### [Tasks to complete]
(a) In the news report on the financial crisis summit, where and when did Ban Ki-Moon offer to host the summit?
(b) For each statement, answer yes or no on whether the news report on the financial crisis summit supports it, and quote the deciding words: (i) Bush, Sarkozy and Barroso met at Camp David. (ii) The venue and dates of the summit had already been settled. (iii) Developed countries strongly backed the developing countries' call for a Bretton Woods-style summit.

Finance: UN calls for a central role in finance crisis summit
Published in SUNS #6572 dated 21 October 2008

Geneva, 19 Oct (Martin Khor) -- A summit meeting to discuss the world financial crisis and a possible re-shaping of the global financial system has been agreed to by leaders of the Group of 8. But the participation of developing countries and of the multilateral United Nations system appears to be sidelined so far.

UN leaders including its Secretary General Ban Ki-Moon and UNCTAD Secretary General Supachai Panitchpakdi have responded by calling for a central role for the organization in global talks on international financial reform.

Last weekend, a meeting of US President George W Bush, the French President Nicolas Sarkozy (the present President of the EU) and European Commission President Jose Manuel Barroso at Camp David in the US agreed that a series of summits would be held.

According to their statement after the meeting: "The three leaders had a very positive discussion about the continued coordination of steps needed to solve the crisis in today's global economy. They agreed they would reach out to other world leaders next week with the idea of beginning a series of summits on addressing the challenges facing the global economy.

"World leaders will be consulted about the idea of a first summit of heads of government to be held in the US soon after the US elections, in order to review progress being made to address the current crisis and to seek agreement on principles of reform needed to avoid a repetition and assure global prosperity in the future. Later summits would be designed to implement agreement on specific steps to be taken to meet those principles."

Barroso told the media that the first summit would be ''to discuss the current financial crisis and also to set forth principles that would guide the future follow-on''. Of course, by then participants ''would be interested in the views and the input of whoever the president-elect is'', he said.

Details of the summit are unclear, including the venue, dates and most importantly, who will host it and which countries and institutions will be invited. The summit plan had been first discussed by G8 leaders during the IMF-World Bank meetings a week ago. The UK premier Gordon Brown and Sarkozy have been prominent in advocating the summit.

So far, the United Nations and the developing countries as a whole have been left out of the discussions on the summit.

This is ironic because in the preparations for the UN Monterrey Review Conference on financing for development in Doha later this year, the developing countries had been advocating that the UN convene another Bretton Woods-style summit to discuss reforms to the world financial system. And this proposal had received at best only lukewarm response from the developed countries.

The UN is now requesting that it be allowed to play what should be its central role. UN Secretary General Ban Ki-Moon last weekend offered to host the finance summit in the UN headquarters in New York in early December.

''I strongly believe that holding the summit at the United Nations, the symbol of multilateralism, will lend universal legitimacy to this endeavour and demonstrate a collective will to face this serious global challenge," he said.

''We must act together to ensure, above all, that the negative impact of the financial crisis on the world's economies not undermine the major UN efforts to achieve the Millennium Development Goals, fight against the effects of climate change and address the food crisis.''

In Geneva, UNCTAD Secretary General Supachai Panitchpakdi said the UN and a wider variety of countries should play a significant role as the international financial system is reshaped to cope with spreading turmoil and a looming worldwide recession.

Supachai was speaking at the end of last week at UNCTAD's monthly consultation with the president of the Trade and Development Board (TDB), in which member states took part.

The consultation turned into a discussion of the financial crisis. UNCTAD officials warned that the likely impacts of the crisis on the world's poor nations are not receiving sufficient attention as global economic giants deal day-to-day with the tumult.

### [Provided material]

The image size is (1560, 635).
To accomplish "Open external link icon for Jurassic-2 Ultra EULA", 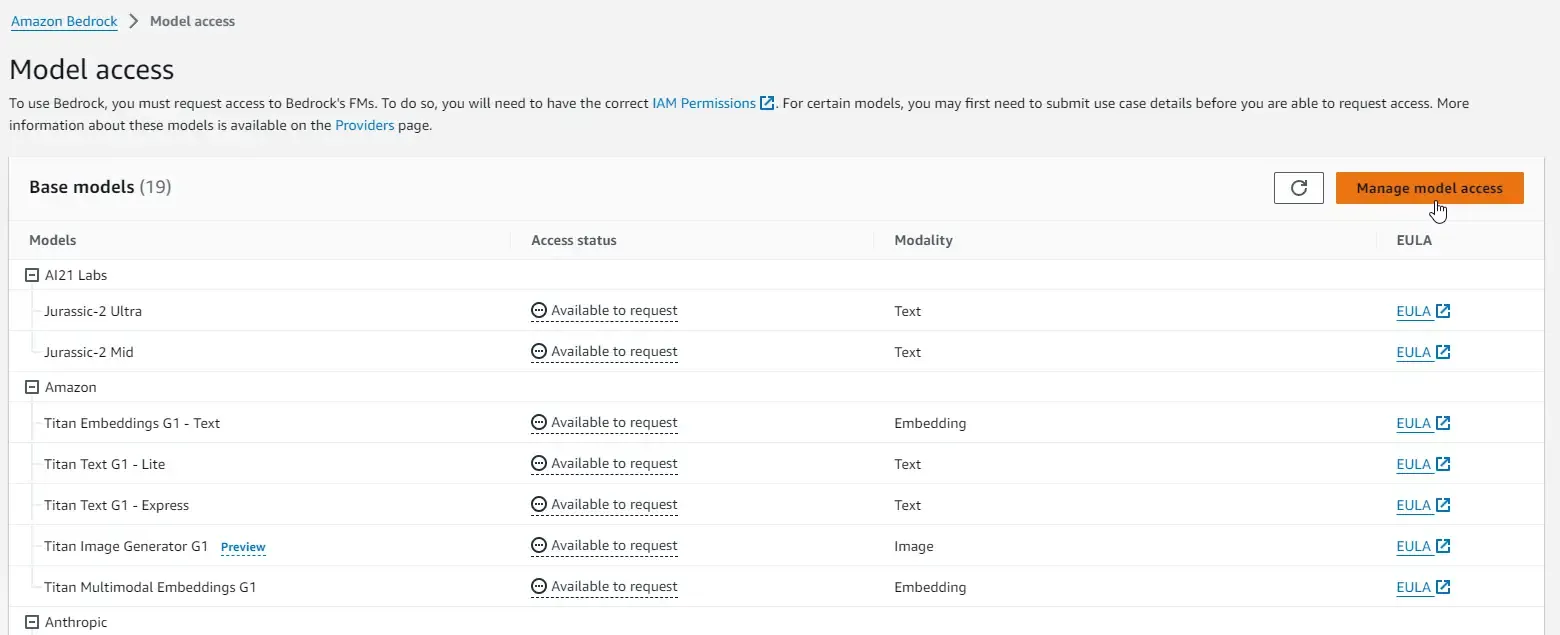I will point(1443,311).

### [Answers to the exercise]
(a) At the UN headquarters in New York in early December.

(b)
(i) Yes: "at Camp David in the US agreed that a series of summits would be held."
(ii) No: "Details of the summit are unclear, including the venue, dates"
(iii) No: "this proposal had received at best only lukewarm response from the developed countries."